Now, let’s compare the above behavior to how .NET generics behave. In C++, a template exists as source code and specialization of a template type causes the compiler to create the specialized type from the template. With .NET generics, a compiler expects to read metadata describing the template type. In other words, you must first compile the source code for a generic type to an assembly. Subsequent specializations of the generic type refer to the metadata definition of the generic type. Let’s look at the above example in the context of generics.
First, to use the generic List type, you must compile it into an assembly. Let’s call that assembly C (for Collection). Now, to compile the source code for assembly A, you will reference assembly C so that the compiler is aware of the definition of the generic List type that the code for A uses.
At runtime, a method that references a generic type with a set of type arguments causes the runtime to create a specialization of the generic type based on the generic definition’s metadata. Therefore, when the compiler encounters the List<int> specialization in the source code for assembly A, it emits IL and metadata in assembly A that says, in effect, to the .NET runtime “Go to assembly C, find the definition of the generic type called List<T>, and, based on its definition, create a new specialization of that class called List<int>.” So, when assembly A creates an instance of List<int>, it is creating a specialization of [C]List<T>, not [A]List<T> as templates did.
Similarly, when the compiler encounters a parameter of type List<int> when creating assembly B, it generates code that says, in effect, “Expect to receive an instance of the List<int> specialization of the [C]List<T> class.” Another way of saying all this is that the definition of a generic type is unique across the application and the single definition can be used by all assemblies. In contrast, a C++ template type definition is local to the assembly into which you compile it.
As a minor point, in the bad ol’ days of C++ templates, for each source file in which you used List<int>, the compiler produced a definition of the specialized class in the resulting object file. This often resulted in many duplicate copies of the same template class definition—one per object module. However, modern compilers/linkers typically remove all these duplicate classes so it’s not really an issue anymore for C++.

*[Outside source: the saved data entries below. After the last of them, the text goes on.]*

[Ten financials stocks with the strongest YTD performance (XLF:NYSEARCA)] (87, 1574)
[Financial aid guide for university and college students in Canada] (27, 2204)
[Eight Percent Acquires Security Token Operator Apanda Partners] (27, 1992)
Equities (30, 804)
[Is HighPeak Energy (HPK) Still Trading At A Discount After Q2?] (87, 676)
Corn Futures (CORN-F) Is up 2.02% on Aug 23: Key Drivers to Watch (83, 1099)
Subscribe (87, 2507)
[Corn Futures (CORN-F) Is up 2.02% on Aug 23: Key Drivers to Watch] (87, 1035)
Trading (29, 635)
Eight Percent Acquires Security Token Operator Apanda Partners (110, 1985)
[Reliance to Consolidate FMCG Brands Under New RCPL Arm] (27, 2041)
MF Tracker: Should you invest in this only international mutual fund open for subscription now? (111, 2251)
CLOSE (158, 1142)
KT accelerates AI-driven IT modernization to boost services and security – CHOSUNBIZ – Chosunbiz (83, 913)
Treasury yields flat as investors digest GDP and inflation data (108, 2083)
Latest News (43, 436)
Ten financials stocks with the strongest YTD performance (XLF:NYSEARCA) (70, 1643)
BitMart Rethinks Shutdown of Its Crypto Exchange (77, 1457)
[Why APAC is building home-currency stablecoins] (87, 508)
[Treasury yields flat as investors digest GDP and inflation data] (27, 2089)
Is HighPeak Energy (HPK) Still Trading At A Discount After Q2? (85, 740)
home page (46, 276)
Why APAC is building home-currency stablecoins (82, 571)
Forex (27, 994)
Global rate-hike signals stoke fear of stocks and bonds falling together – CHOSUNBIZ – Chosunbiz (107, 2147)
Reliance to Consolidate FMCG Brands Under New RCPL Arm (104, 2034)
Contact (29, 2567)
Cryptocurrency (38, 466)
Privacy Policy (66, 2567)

Again, .NET works a little differently here. As the .NET runtime encounters a request to use a specialization of a generic class, it can determine if the specialization, for example, [C]List<int>, has previously been created and, if so, simply reuse the existing class rather than generate a new, duplicate, class. But, the initial request for a different specialization, for example, List<DateTime>, may produce another type definition. In fact, in Whidbey, the runtime creates a new specialization of a generic type or method whenever you specify a different value type for a substitutable type parameter.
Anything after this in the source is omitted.